My issue with Microsoft Azure is precisely that. Something has changed and it behaves differently than it did in the past. (It's not my code, the change is in the deployment of my app.) I don't think that I have changed something in Azure's configuration -- although I could have.

The problem is that once you go beyond the 'three easy steps to deploy a web app', Azure is a vast and intimidating beast with lots of settings, each with new terminology. I could poke at various settings, but will that fix the problem or make things worse?

From my view, cloud computing is a large, complex system that requires lots of knowledge and expertise. In other words, it is much like a mainframe. (Except, of course, you don't need a large room dedicated to the equipment.)

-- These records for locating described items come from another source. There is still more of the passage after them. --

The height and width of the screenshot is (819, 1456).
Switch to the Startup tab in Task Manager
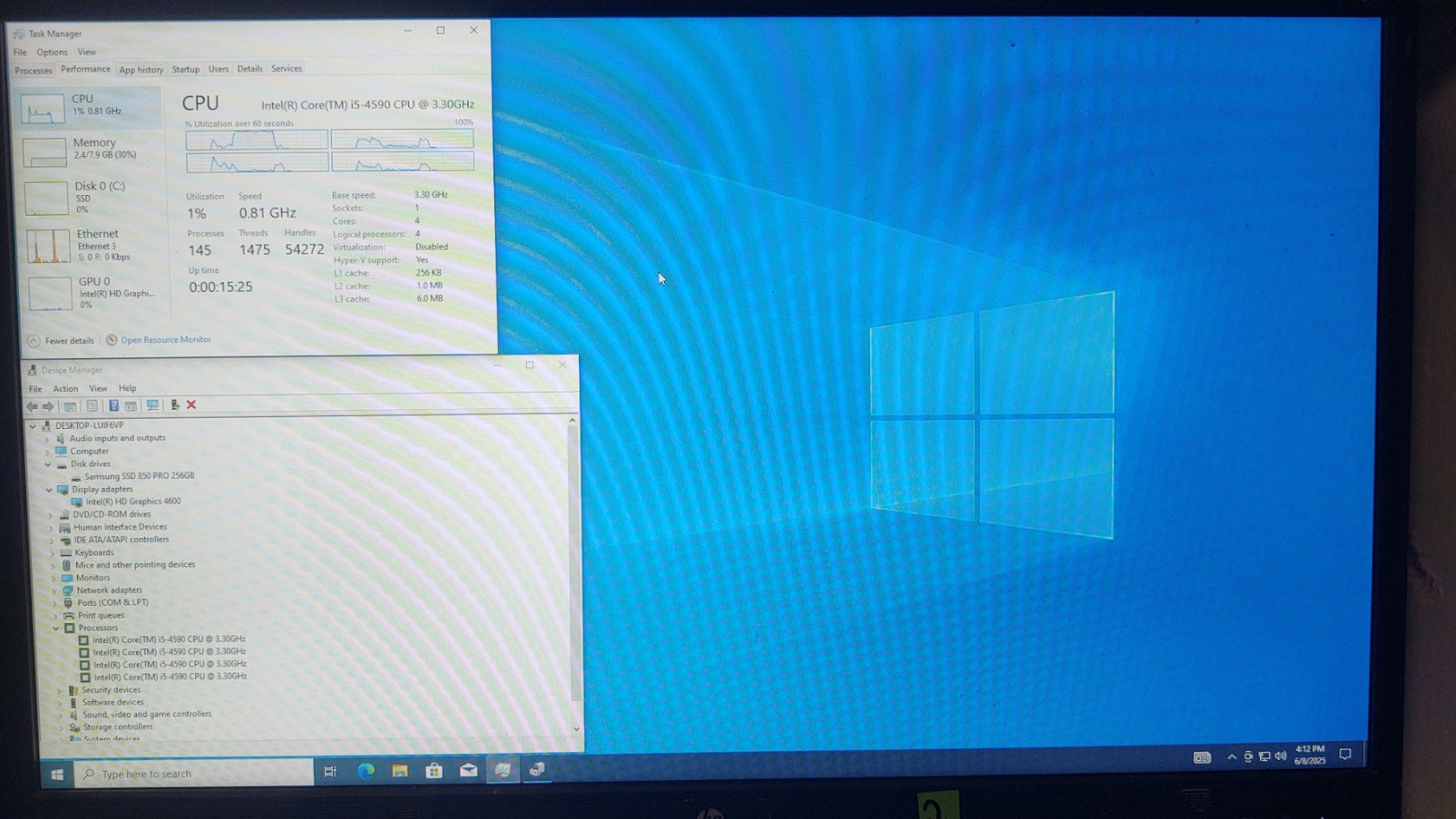tap(185, 69)
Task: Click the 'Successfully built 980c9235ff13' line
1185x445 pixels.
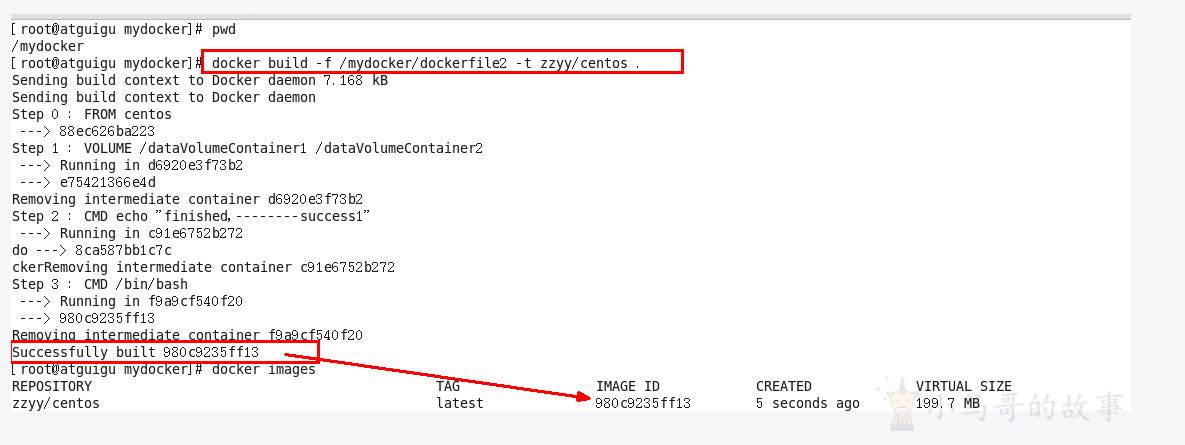Action: pos(135,352)
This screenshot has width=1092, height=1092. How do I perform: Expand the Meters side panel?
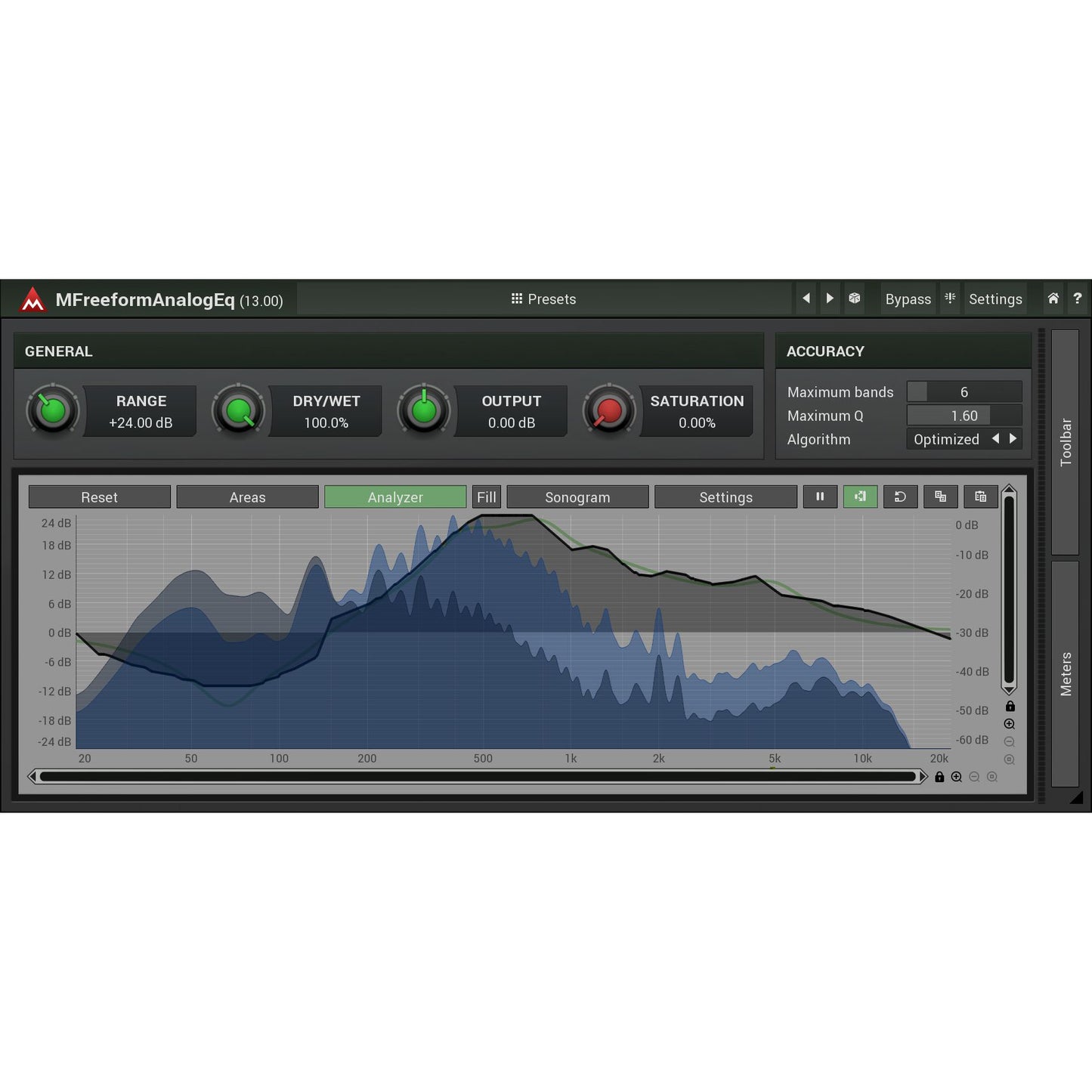click(x=1065, y=673)
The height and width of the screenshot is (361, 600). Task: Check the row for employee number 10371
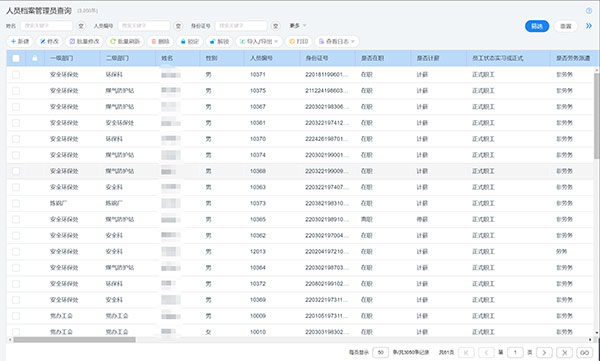tap(16, 75)
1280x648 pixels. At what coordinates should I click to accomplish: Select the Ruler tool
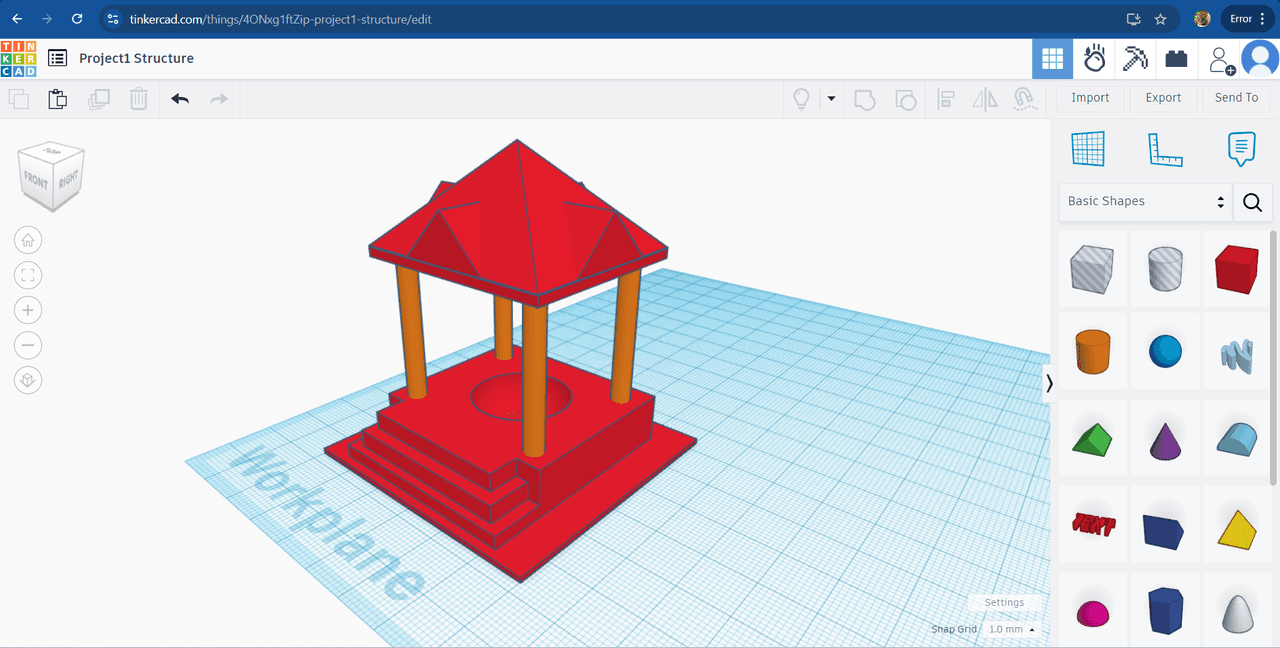(x=1164, y=149)
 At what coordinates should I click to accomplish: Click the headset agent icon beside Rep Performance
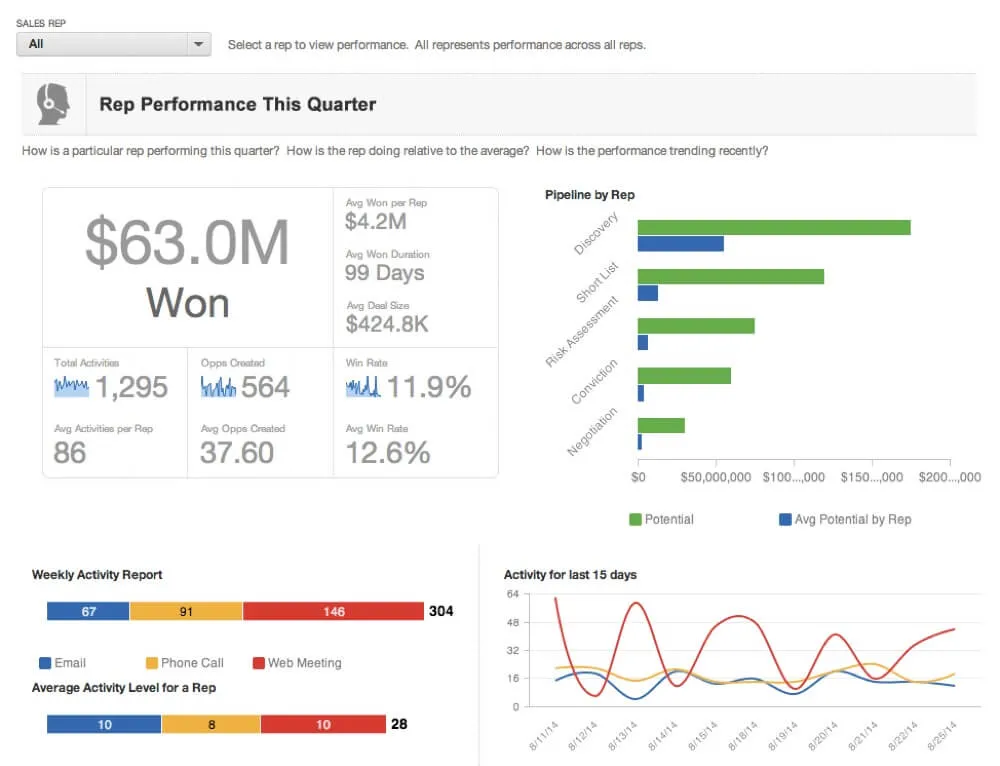[x=52, y=103]
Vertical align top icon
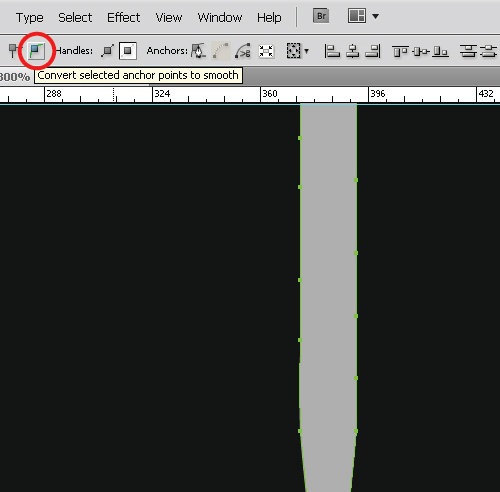Viewport: 500px width, 492px height. [x=400, y=52]
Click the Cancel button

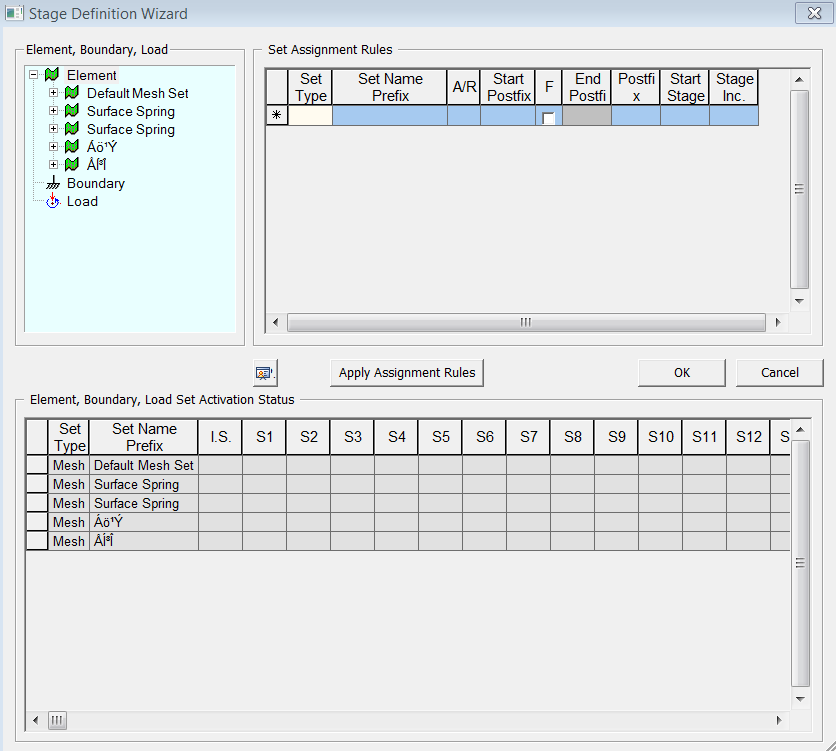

The "starter plans" (often free) are not the equivalent of a PC. They are merely the same, enterprise-level plans with certain features turned off.

A PC is different from a mainframe reduced to tabletop size. Both have CPUs and memory and peripheral devices and operating systems, but are two different creatures. PCs have fewer options, fewer settings, fewer things you (the user) can get wrong.

Cloud computing is still at the "mainframe level" of options and settings. It's big and complicated, and it requires a lot of expertise to keep it running.

If we repeat history, we can expect companies to offer smaller, simpler versions of cloud computing. The advantage will be an easier learning curve and less required expertise; the disadvantage will be lower functionality. (Just as minicomputers were easier and less capable than mainframes and PCs were easier and less capable than minicomputers.)

I'll go out on a limb and predict that the companies who offer simpler cloud platforms will not be the current big providers (Amazon.com, Microsoft, Google). Mainframes were challenged by minicomputers from new vendors, not the existing leaders. PCs were initially constructed by hobbyists from kits. Soon after companies such as Radio Shack, Commodore, and the newcomer Apple offered fully-assembled, ready-to-run computers. IBM offered the PC after the success of these upstarts.

The driver for simpler cloud platforms will be cost -- direct and indirect, mostly indirect. The "cloud computing is a mainframe" analogy is not perfect, as the billed costs for cloud platforms can be inexpensive. The expense is not in the hardware, but the time to make the thing work. Current cloud platforms require expertise, and expertise that is not cheap. Companies are willing to pay for that expertise... for now.

I expect that we will see competition to the big cloud platforms, and the marketing will focus on ease of use and low Total Cost of Ownership (TCO). The newcomers will offer simpler clouds, sacrificing performance for reduced administration cost.

My project is currently stuck. Deployments fail, so I cannot update my app. Support is not really available, so I must rely on the limited web pages and perhaps trial and error. I may have to create a new app in Azure and copy my existing code to it. I'm not happy with the experience.

I'm also looking for a simpler cloud platform.